=== Section Start ===

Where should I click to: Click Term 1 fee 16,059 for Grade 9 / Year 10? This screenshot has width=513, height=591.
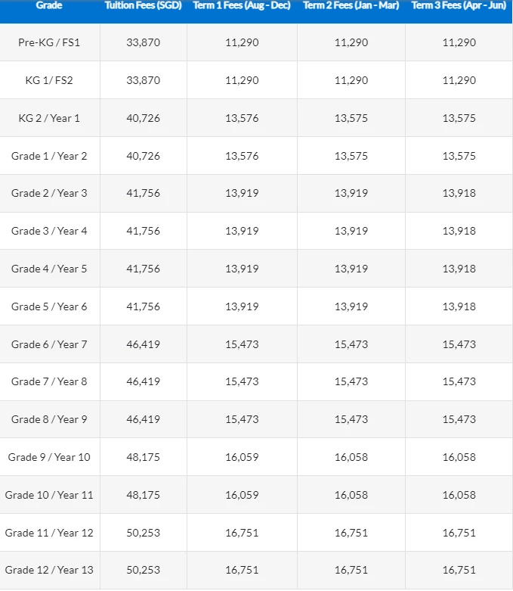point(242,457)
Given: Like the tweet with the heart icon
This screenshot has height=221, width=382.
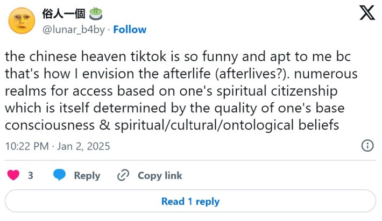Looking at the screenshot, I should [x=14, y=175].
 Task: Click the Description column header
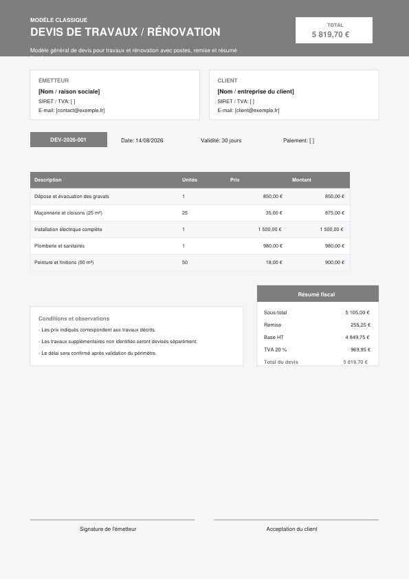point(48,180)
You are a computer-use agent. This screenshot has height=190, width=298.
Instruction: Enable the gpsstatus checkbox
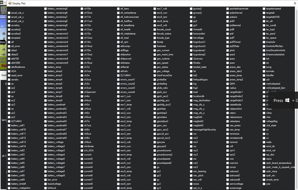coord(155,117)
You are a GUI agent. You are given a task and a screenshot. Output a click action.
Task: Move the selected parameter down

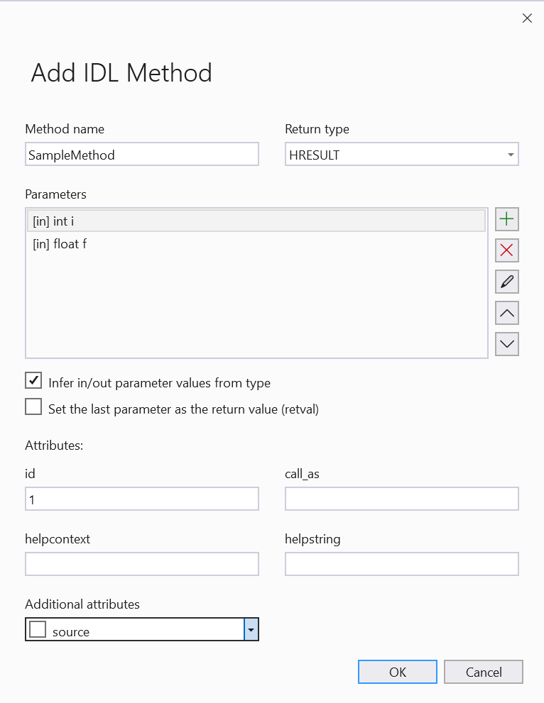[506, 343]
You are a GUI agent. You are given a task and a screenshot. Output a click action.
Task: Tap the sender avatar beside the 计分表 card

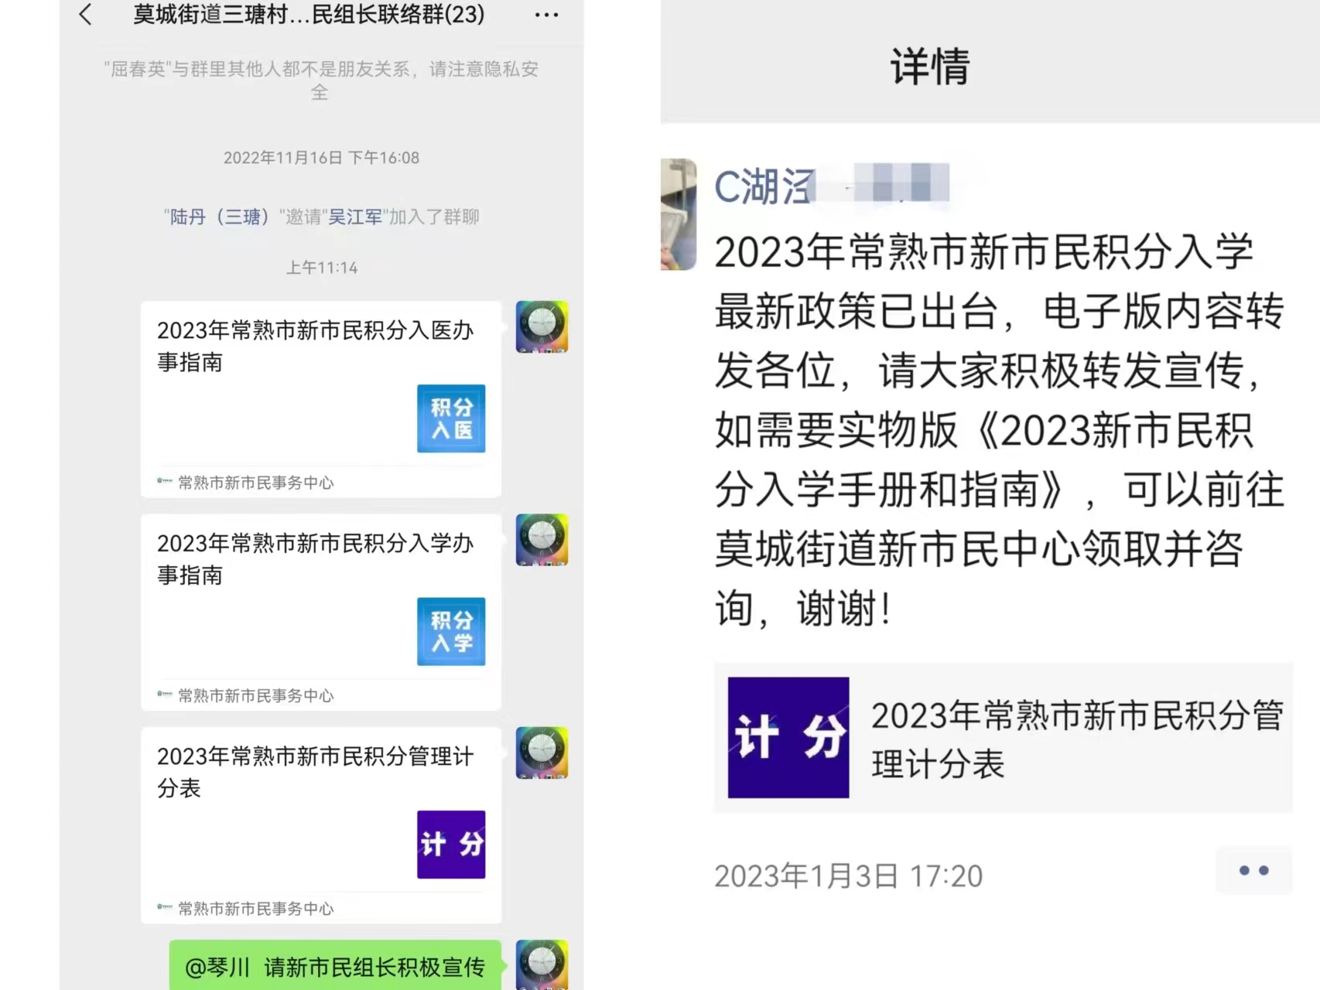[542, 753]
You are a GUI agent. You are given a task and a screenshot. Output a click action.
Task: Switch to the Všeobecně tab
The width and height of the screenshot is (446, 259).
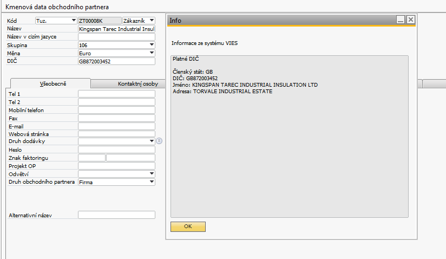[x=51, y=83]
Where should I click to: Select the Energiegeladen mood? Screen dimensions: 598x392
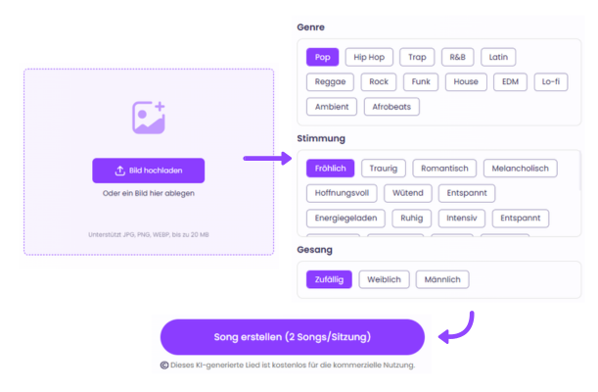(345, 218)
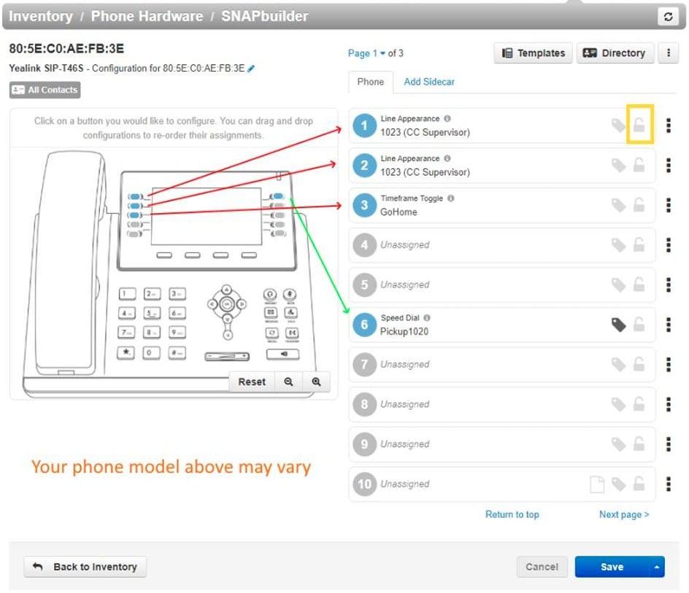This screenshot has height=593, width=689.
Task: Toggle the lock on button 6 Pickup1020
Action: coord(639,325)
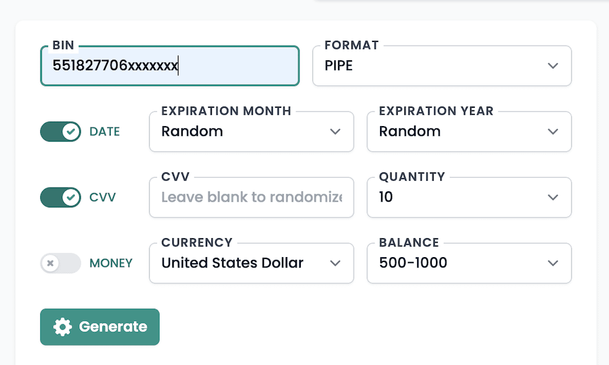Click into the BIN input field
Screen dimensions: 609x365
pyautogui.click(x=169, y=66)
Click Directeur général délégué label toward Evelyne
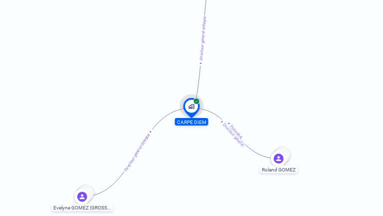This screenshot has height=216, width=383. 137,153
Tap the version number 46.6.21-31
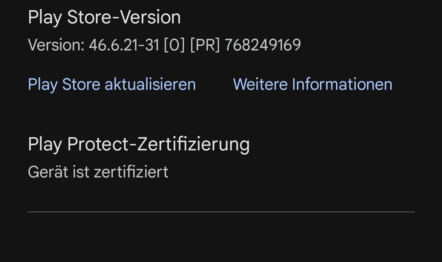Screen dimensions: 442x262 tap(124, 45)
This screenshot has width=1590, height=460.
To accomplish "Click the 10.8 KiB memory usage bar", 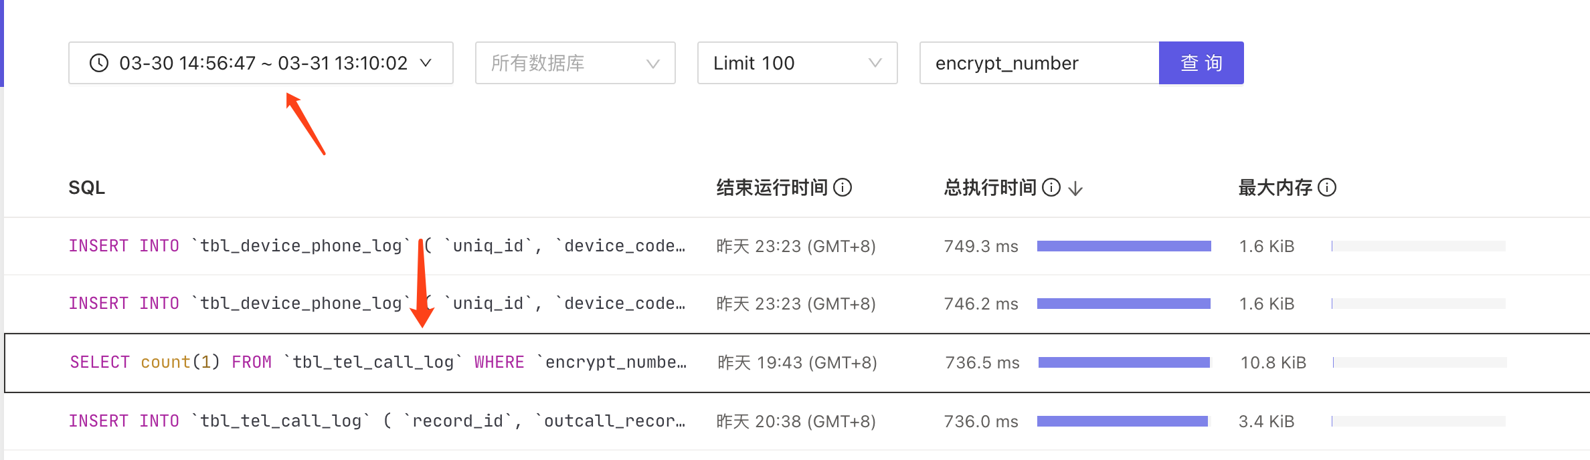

=== Section End ===

Your instructions →
Restate the whole listing exactly as written, minus the pictures.

Response area →
Where should I click to: Click Term 1 fee 16,059 for Grade 9 / Year 10? This screenshot has width=513, height=591.
point(242,457)
Given: Like the tweet with the heart icon
This screenshot has height=221, width=382.
Looking at the screenshot, I should [x=14, y=175].
 Task: Click the Description column header
point(48,180)
You are a computer-use agent. This screenshot has height=190, width=298.
Instruction: Enable the gpsstatus checkbox
coord(155,117)
You are a GUI agent. You are given a task and a screenshot. Output a click action.
Task: Move the selected parameter down

[506, 343]
You are a GUI agent. You are given a task and a screenshot. Output a click action.
Task: Tap the sender avatar beside the 计分表 card

[542, 753]
You are a GUI agent. You are given a task and a screenshot. Output a click action.
Task: Switch to the Všeobecně tab
The width and height of the screenshot is (446, 259).
[x=51, y=83]
Where should I click to: Select the Energiegeladen mood? Screen dimensions: 598x392
(345, 218)
This screenshot has height=593, width=689.
Task: Toggle the lock on button 6 Pickup1020
Action: coord(639,325)
Click into the BIN input field
Screen dimensions: 609x365
pyautogui.click(x=169, y=66)
Click Directeur général délégué label toward Evelyne
This screenshot has height=216, width=383. 137,153
Tap the version number 46.6.21-31
Screen dimensions: 442x262 tap(124, 45)
This screenshot has width=1590, height=460.
To accomplish "Click the 10.8 KiB memory usage bar", 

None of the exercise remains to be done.